Extract the lines of the entries below, from the line with "left of Gianyar?" up to and including the line with "coord(341,100)", and reproduce them character for character.

__RECORD EXTRACTS__
= = = = = = =
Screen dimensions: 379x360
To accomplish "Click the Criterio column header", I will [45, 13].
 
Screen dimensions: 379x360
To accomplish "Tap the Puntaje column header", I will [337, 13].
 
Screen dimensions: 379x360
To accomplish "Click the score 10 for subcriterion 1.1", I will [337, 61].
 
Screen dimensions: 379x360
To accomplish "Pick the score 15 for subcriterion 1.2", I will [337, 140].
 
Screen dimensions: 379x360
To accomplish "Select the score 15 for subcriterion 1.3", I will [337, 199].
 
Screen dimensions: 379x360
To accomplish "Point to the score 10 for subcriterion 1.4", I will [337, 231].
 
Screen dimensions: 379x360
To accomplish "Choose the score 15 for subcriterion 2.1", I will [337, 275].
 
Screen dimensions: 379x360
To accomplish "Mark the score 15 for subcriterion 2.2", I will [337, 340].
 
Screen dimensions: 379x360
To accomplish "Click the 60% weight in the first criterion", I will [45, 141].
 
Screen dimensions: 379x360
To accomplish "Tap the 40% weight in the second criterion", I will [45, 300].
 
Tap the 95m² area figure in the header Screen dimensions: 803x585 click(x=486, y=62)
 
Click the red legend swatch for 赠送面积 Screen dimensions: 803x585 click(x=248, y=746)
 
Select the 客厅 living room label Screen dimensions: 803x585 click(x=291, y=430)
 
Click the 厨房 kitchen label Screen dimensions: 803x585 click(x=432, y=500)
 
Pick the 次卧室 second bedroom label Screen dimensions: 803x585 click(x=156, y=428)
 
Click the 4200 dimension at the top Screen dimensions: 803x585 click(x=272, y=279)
= = = = = = =
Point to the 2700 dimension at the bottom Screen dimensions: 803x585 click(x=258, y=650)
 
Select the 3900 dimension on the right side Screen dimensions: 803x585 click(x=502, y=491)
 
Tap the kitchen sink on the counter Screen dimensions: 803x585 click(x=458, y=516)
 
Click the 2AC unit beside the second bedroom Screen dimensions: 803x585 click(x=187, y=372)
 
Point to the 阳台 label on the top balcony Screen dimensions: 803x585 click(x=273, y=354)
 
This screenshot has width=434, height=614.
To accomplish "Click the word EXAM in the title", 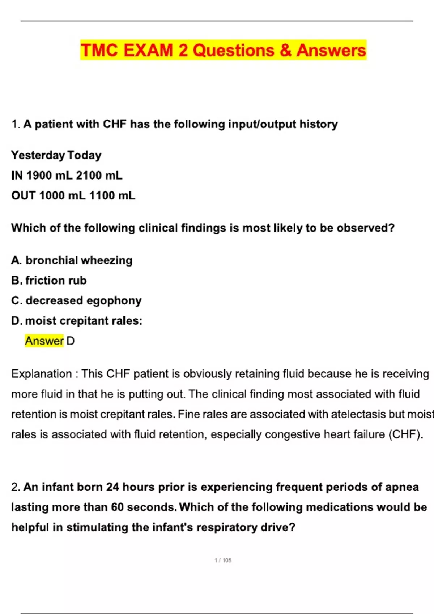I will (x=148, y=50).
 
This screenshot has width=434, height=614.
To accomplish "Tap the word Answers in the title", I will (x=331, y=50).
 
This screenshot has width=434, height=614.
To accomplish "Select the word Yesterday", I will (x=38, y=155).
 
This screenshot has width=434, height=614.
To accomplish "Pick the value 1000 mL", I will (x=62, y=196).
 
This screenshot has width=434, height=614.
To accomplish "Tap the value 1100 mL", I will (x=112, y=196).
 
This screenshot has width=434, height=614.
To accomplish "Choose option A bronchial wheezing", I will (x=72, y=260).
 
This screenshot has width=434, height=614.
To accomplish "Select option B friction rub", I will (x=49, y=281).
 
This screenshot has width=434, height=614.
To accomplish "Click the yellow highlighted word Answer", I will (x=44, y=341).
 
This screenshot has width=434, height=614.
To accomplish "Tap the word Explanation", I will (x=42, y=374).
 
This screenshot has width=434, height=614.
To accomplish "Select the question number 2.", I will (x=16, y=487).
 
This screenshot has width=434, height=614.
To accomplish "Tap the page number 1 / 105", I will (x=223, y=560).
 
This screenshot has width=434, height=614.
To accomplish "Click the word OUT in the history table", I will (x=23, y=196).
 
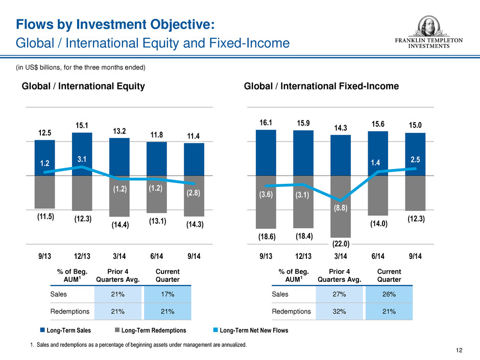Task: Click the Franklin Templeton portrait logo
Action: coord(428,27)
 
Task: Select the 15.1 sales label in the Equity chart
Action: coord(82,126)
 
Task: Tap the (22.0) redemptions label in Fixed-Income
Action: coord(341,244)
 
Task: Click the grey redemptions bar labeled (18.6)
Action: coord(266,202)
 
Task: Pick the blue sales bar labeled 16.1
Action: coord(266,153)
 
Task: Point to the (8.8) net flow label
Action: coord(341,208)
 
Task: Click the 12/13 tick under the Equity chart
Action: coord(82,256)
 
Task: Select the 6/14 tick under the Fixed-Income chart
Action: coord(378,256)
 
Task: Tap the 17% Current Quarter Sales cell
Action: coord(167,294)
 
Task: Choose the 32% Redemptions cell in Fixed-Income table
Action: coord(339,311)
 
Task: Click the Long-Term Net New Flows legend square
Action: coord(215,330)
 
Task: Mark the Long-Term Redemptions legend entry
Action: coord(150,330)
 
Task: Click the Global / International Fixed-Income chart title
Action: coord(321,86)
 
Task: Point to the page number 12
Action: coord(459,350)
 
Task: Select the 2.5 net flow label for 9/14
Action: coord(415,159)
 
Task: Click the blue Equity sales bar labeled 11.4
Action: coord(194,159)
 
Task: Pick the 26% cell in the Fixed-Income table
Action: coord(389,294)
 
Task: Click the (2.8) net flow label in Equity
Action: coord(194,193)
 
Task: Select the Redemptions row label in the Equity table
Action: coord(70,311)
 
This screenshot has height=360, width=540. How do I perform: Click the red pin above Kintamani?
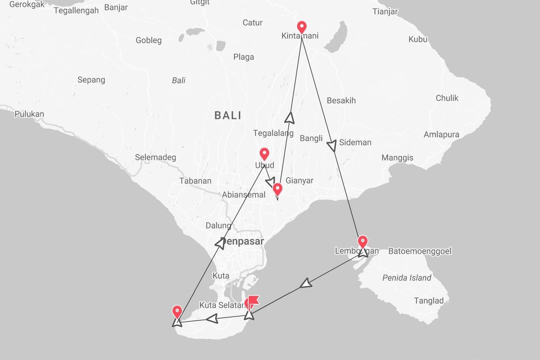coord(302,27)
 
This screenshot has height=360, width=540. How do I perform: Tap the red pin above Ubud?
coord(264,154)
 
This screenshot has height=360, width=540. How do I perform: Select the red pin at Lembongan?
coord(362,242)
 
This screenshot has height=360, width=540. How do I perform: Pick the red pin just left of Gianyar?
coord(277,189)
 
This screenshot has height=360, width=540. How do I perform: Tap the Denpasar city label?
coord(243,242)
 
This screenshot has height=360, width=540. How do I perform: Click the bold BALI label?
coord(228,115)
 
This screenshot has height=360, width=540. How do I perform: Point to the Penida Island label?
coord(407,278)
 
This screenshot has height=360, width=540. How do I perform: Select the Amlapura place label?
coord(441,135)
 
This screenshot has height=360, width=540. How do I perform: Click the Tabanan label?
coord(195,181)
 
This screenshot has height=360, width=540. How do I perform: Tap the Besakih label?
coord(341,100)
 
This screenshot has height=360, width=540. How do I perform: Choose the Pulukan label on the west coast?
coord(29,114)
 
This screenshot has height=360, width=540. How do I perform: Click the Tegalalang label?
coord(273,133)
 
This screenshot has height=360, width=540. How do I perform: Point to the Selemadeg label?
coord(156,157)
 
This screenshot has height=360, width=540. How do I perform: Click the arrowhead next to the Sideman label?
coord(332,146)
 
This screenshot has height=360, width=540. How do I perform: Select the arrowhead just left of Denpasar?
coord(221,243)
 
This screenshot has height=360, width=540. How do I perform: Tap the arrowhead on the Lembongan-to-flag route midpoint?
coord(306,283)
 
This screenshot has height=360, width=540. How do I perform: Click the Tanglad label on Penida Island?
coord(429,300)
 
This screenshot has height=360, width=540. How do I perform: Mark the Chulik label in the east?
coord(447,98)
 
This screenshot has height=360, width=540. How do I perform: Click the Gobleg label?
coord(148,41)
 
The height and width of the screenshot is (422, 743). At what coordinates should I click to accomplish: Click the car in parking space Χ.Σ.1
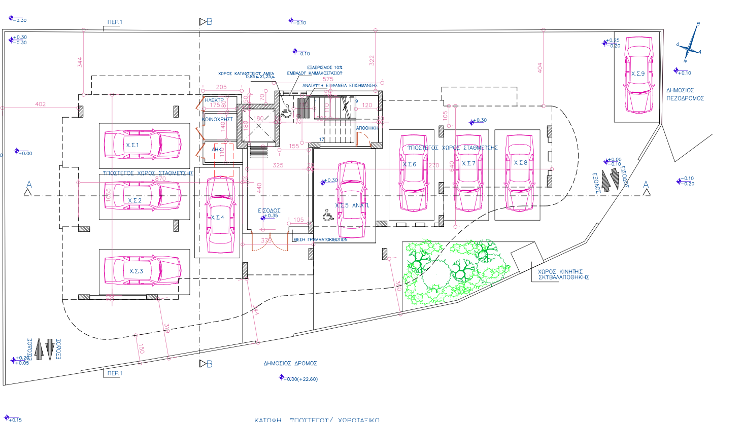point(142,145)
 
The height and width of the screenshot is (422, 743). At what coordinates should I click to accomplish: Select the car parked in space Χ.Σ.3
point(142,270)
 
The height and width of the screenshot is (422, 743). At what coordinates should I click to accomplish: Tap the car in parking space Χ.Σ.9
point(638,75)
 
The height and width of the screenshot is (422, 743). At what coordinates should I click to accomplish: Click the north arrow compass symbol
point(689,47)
= = = = = = =
__ANSWER TO THE EXERCISE__
This screenshot has height=360, width=540. How do I perform: Pick the red pin just left of Gianyar?
coord(277,189)
 
This screenshot has height=360, width=540. How do I perform: Tap the Denpasar city label?
coord(243,242)
 
This screenshot has height=360, width=540. How do I perform: Click the bold BALI label?
coord(228,115)
 
This screenshot has height=360, width=540. How do I perform: Point to the Penida Island label?
coord(407,278)
 
This screenshot has height=360, width=540. How do I perform: Select the Amlapura place label?
coord(441,135)
 
This screenshot has height=360, width=540. How do I perform: Click the Tabanan label?
coord(195,181)
 
This screenshot has height=360, width=540. How do I perform: Tap the Besakih label?
coord(341,100)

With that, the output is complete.